Task objective - Find the lines below that contain the string "agent". Copy each one.

Input for this task -
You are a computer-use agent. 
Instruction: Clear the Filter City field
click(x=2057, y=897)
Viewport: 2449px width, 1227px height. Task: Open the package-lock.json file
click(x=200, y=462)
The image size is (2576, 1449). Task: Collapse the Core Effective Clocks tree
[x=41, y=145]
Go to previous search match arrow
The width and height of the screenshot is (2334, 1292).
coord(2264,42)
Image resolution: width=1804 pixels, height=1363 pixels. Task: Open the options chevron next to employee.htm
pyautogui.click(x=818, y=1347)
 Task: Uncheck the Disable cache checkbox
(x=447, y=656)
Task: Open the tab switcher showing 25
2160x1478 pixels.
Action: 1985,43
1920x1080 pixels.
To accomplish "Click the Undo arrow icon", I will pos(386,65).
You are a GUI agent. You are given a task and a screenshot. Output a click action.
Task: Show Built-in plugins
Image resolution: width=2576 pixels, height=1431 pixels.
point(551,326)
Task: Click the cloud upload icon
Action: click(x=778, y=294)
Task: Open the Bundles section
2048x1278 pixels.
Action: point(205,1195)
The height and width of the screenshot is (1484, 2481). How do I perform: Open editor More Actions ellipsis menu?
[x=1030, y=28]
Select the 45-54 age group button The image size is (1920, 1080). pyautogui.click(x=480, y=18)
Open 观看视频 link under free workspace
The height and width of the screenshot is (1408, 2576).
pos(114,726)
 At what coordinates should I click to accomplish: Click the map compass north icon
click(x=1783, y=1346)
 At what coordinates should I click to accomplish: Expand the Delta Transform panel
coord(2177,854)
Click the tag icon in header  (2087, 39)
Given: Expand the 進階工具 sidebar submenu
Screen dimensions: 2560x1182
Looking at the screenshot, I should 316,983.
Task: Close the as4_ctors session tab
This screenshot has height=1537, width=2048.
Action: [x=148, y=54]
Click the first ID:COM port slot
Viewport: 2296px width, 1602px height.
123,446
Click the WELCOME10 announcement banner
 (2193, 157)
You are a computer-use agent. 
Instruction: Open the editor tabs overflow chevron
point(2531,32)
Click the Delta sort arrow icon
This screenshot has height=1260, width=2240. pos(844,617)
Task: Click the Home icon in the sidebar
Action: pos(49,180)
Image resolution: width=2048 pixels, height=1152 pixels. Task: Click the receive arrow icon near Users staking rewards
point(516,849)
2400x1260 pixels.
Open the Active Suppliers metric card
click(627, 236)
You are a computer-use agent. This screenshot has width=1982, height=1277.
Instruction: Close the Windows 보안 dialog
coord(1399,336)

Final answer -
You are a computer-use agent. 
You are a GUI agent. You are given a task and a screenshot. Output a click action.
You are a computer-use agent. 
You are a computer-use agent. This screenshot has width=1982, height=1277.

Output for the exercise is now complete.